**Work to be completed:**
Copy out, from the data, each line containing the string "dropdown".

**Data supplied:**
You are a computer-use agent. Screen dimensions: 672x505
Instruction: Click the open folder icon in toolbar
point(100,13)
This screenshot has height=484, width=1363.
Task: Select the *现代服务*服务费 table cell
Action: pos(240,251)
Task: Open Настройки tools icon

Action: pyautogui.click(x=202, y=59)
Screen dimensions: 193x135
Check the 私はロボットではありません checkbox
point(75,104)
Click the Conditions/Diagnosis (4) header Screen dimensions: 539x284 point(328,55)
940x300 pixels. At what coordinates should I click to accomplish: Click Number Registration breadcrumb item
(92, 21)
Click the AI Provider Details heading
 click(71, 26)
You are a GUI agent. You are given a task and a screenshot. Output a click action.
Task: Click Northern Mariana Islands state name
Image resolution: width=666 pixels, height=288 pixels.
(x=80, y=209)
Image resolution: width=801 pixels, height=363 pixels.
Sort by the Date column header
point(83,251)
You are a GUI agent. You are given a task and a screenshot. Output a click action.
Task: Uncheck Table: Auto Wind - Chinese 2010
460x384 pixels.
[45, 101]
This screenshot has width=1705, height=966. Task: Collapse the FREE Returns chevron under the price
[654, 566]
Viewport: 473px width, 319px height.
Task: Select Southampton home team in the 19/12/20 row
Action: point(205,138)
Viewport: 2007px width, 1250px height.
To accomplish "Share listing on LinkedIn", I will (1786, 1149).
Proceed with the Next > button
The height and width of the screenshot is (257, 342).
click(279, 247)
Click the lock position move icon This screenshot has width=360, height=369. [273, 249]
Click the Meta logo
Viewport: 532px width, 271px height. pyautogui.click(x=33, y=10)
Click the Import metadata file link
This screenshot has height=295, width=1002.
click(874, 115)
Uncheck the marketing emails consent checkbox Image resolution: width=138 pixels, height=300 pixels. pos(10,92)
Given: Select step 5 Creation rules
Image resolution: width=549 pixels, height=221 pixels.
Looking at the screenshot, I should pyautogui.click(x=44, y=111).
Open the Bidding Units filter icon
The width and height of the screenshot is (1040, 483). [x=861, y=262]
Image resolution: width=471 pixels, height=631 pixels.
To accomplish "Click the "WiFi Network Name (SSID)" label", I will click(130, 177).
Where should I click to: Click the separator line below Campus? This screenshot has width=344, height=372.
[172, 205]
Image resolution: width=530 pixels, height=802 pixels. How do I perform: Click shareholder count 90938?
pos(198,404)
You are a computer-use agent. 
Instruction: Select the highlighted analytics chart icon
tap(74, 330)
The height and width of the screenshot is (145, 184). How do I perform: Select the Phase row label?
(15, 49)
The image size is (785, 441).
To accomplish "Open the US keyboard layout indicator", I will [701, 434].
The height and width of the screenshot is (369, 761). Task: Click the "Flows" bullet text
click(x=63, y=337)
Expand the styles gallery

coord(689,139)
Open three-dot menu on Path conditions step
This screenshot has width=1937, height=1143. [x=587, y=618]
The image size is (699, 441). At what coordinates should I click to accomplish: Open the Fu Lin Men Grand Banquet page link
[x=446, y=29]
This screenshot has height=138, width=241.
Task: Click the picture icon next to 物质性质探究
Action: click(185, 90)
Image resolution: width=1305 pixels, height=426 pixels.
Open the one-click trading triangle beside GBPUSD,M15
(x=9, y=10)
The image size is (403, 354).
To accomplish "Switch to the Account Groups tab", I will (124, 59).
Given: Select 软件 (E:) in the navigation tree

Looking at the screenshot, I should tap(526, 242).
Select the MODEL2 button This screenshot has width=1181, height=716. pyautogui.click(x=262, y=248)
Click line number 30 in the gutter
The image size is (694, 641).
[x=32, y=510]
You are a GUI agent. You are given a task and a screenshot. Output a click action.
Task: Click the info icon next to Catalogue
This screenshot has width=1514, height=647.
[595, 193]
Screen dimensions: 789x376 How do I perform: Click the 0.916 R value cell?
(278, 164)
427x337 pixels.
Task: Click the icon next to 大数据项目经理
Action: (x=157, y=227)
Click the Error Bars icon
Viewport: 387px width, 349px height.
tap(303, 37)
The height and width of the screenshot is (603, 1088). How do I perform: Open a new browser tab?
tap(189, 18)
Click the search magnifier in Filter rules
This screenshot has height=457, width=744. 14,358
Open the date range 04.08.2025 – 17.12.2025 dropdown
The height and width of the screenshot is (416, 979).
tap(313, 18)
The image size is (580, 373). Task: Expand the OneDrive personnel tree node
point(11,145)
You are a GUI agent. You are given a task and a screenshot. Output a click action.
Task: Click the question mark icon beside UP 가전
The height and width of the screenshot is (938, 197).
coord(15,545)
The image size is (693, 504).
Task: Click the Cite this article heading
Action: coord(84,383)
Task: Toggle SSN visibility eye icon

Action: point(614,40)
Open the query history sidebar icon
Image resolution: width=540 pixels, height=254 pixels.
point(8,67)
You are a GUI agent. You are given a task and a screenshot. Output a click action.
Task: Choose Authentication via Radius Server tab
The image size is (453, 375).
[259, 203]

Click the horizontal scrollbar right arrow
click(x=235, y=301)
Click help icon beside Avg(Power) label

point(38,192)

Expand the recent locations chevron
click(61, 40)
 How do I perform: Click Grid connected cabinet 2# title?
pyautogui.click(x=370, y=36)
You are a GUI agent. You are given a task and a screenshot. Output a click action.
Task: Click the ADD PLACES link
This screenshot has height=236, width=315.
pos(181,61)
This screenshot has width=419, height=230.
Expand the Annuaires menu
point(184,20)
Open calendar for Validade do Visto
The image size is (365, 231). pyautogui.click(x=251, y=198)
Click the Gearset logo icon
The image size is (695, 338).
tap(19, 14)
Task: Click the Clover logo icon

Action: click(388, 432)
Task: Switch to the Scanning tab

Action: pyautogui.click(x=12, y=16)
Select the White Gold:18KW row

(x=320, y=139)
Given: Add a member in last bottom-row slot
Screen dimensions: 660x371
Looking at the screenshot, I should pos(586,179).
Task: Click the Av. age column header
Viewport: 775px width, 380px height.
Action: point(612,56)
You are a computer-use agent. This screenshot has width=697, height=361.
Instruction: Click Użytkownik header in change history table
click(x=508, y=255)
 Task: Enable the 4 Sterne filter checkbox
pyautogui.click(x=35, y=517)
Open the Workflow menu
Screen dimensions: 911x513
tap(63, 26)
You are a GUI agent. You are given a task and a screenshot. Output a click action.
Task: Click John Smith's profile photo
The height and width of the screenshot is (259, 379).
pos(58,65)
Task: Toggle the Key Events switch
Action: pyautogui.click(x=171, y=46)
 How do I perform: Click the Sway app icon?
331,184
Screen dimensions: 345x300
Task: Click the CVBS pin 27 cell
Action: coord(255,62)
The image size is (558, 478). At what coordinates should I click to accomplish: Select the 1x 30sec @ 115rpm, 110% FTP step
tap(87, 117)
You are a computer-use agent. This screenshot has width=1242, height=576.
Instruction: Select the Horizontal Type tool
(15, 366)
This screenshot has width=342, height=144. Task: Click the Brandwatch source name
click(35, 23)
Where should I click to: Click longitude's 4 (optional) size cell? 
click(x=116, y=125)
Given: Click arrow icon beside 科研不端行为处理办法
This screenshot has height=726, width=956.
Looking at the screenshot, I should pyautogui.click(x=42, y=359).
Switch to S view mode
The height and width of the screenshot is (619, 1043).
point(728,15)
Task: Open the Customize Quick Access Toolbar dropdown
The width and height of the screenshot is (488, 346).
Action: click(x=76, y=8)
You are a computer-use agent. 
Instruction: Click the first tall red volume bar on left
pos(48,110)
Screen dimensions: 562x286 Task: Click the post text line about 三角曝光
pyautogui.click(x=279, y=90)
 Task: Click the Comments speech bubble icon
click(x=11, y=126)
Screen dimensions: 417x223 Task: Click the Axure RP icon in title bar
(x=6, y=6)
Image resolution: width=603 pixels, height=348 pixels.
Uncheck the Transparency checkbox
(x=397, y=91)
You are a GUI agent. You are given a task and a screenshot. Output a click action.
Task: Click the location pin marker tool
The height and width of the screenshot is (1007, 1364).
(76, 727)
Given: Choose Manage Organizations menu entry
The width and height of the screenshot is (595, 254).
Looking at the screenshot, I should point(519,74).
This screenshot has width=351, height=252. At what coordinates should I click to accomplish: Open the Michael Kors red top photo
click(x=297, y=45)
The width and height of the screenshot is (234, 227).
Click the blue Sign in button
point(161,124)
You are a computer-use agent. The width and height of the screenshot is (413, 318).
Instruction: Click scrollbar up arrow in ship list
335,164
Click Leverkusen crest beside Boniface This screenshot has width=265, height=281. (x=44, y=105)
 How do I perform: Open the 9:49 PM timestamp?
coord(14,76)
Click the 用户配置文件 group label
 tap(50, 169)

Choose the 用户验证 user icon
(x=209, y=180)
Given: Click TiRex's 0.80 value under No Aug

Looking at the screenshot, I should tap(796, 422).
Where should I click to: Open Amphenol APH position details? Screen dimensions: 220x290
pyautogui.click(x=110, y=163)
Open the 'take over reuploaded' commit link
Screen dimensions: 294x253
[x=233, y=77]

**Your response:**
Open the date range 04.08.2025 – 17.12.2025 dropdown
Task: Open the Customize Quick Access Toolbar dropdown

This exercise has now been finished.